▶ **Provided passage**:
Gerard Genette proposed the term 'transtextuality' as a more inclusive term than 'intertextuality' (Genette 1997). He listed five subtypes:


intertextuality: quotation, plagiarism, allusion;
paratextuality: the relation between a text and its 'paratext' - that which surrounds the main body of the text - such as titles, headings, prefaces, epigraphs, dedications, acknowledgements, footnotes, illustrations, dust jackets, etc.;
architextuality: designation of a text as part of a genre or genres (Genette refers to designation by the text itself, but this could also be applied to its framing by readers);
metatextuality: explicit or implicit critical commentary of one text on another text (metatextuality can be hard to distinguish from the following category);
hypotextuality (Genette's term was hypertextuality): the relation between a text and a preceding 'hypotext' - a text or genre on which it is based but which it transforms, modifies, elaborates or extends (including parody, spoof, sequel, translation).
To such a list, computer-based hypertextuality should be added: text which can take the reader directly to other texts (regardless of authorship or location). This kind of intertextuality disrupts the conventional 'linearity' of texts. Reading such texts is seldom a question of following standard sequences predetermined by their authors.

▶ **Source information**:

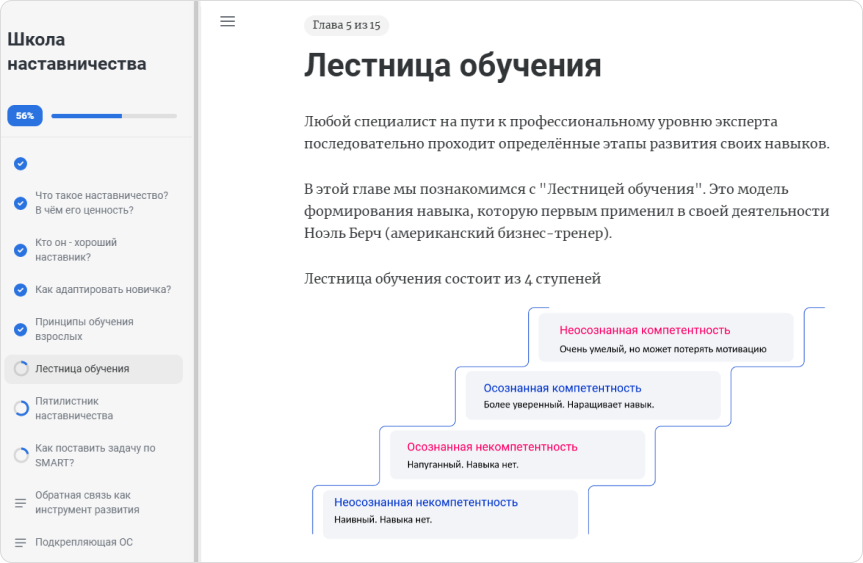Click the lines icon beside "Подкрепляющая ОС"

click(x=21, y=543)
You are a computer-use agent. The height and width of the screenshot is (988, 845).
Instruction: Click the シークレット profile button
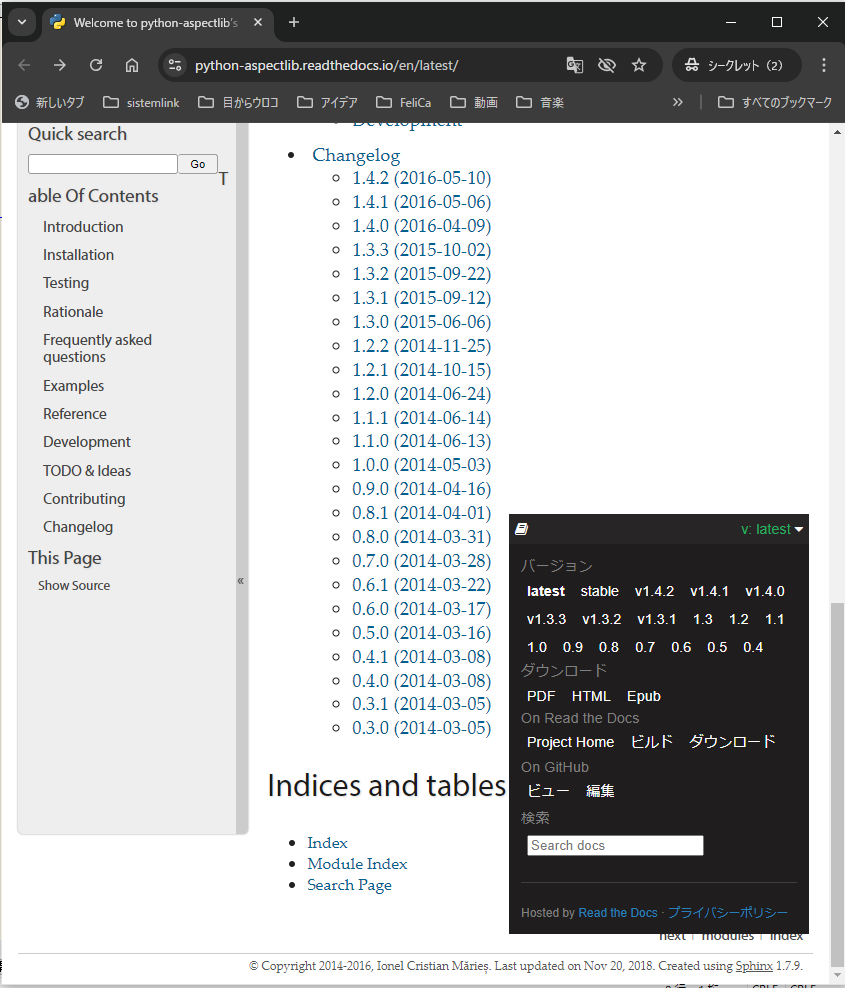pos(736,64)
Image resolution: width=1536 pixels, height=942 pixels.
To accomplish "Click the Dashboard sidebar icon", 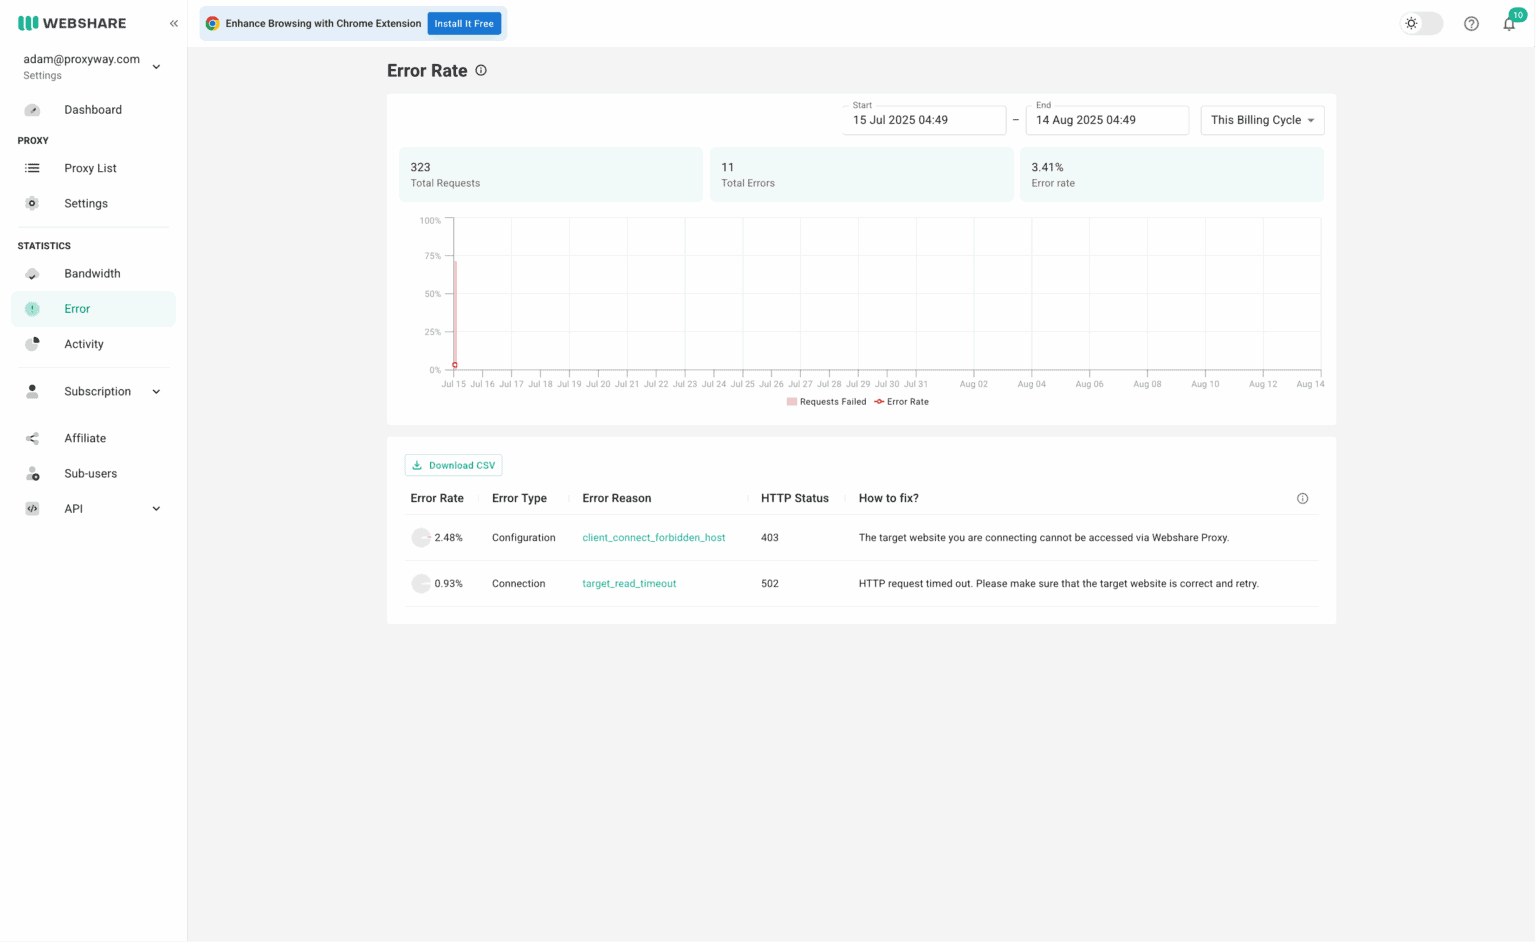I will [x=32, y=109].
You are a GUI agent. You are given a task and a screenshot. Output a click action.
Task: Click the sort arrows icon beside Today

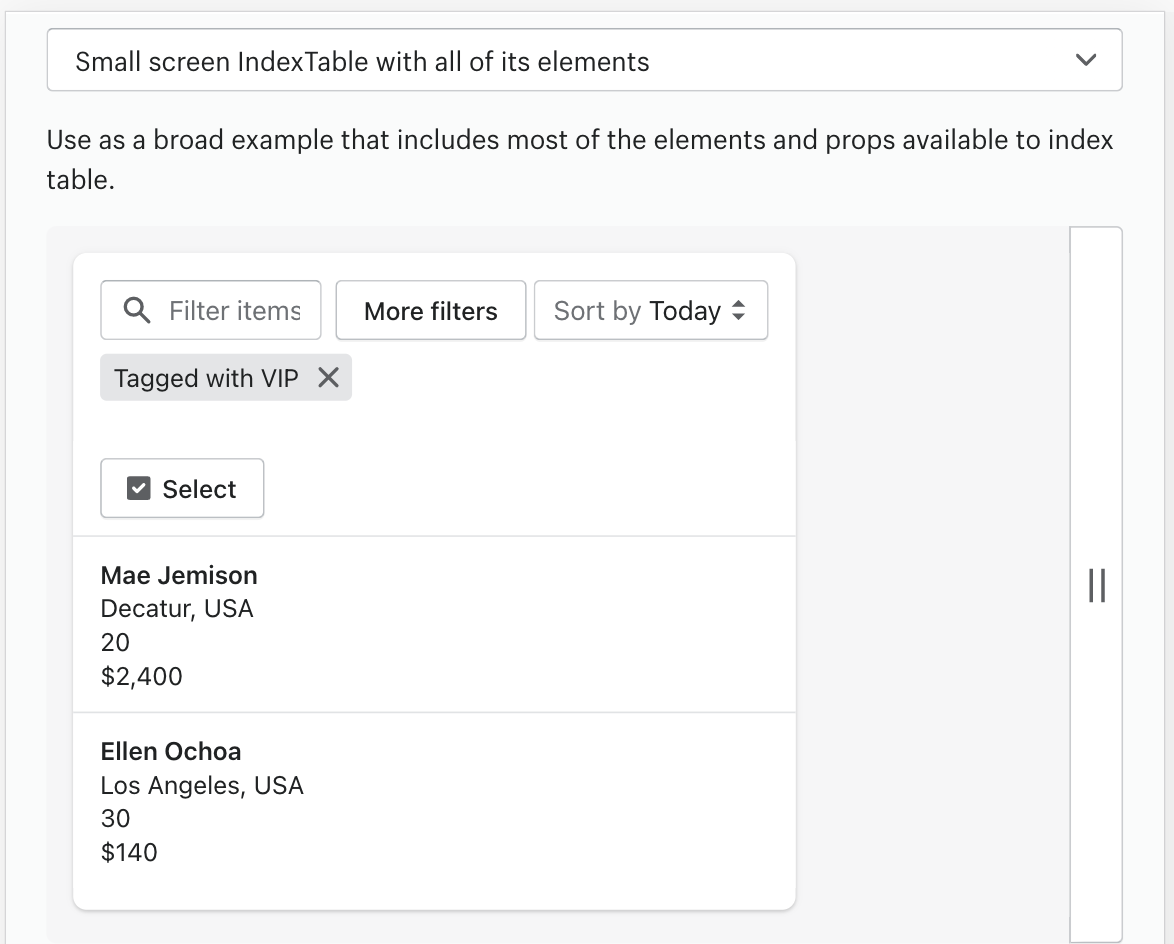pyautogui.click(x=738, y=311)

▶ **Questions to answer**:
1. In the passage on transtextuality, what term did Genette himself use for the category the passage calls hypotextuality?
2. For each statement, say whether it agrees with the passage on transtextuality. Quote the words from the passage that decide it.
(a) Genette listed five subtypes of transtextuality.
(b) Dust jackets count as part of a text's paratext.
(c) Metatextuality is always easy to tell apart from hypotextuality.
3. Continue the passage on transtextuality from its last sentence.

▶ **Per-task answers**:
1. Genette called it hypertextuality.

2.
(a) Yes: "He listed five subtypes"
(b) Yes: "such as titles, headings, prefaces, epigraphs, dedications, acknowledgements, footnotes, illustrations, dust jackets, etc."
(c) No: "metatextuality can be hard to distinguish from the following category"

3.
It may be useful to consider the issue of 'degrees of intertextuality'. Would the 'most intertextual' text be an indistinguishable copy of another text, or would that have gone beyond what it means to be intertextual? Would the 'most intratextual' text be one which approached the impossible goal of referring only to itself? Even if no specific text is referred to, texts are written within genres and use language in ways which their authors have seldom 'invented'. Intertextuality does not seem to be simply a continuum on a single dimension and there does not seem to be a consensus about what dimensions we should be looking for. Intertextuality is not a feature of the text alone but of the 'contract' which reading it forges between its author(s) and reader(s). Since the dominant mode of producing texts seems to involve masking their debts, reflexivity seems to be an important issue - we need to consider how marked the intertextuality is. Some defining features of intertextuality might include the following:


reflexivity: how reflexive (or self-conscious) the use of intertextuality seems to be (if reflexivity is important to what it means to be intertextual, then presumably an indistinguishable copy goes beyond being intertextual);
alteration: the alteration of sources (more noticeable alteration presumably making it more reflexively intertextual);
explicitness: the specificity and explicitness of reference(s) to other text(s) (e.g. direct quotation, attributed quotation) (is assuming recognition more reflexively intertextual?);
criticality to comprehension: how important it would be for the reader to recognize the intertextuality involved;
scale of adoption: the overall scale of allusion/incorporation within the text; and
structural unboundedness: to what extent the text is presented (or understood) as part of or tied to a larger structure (e.g. as part of a genre, of a series, of a serial, of a magazine, of an exhibition etc.) - factors which are often not under the control of the author of the text.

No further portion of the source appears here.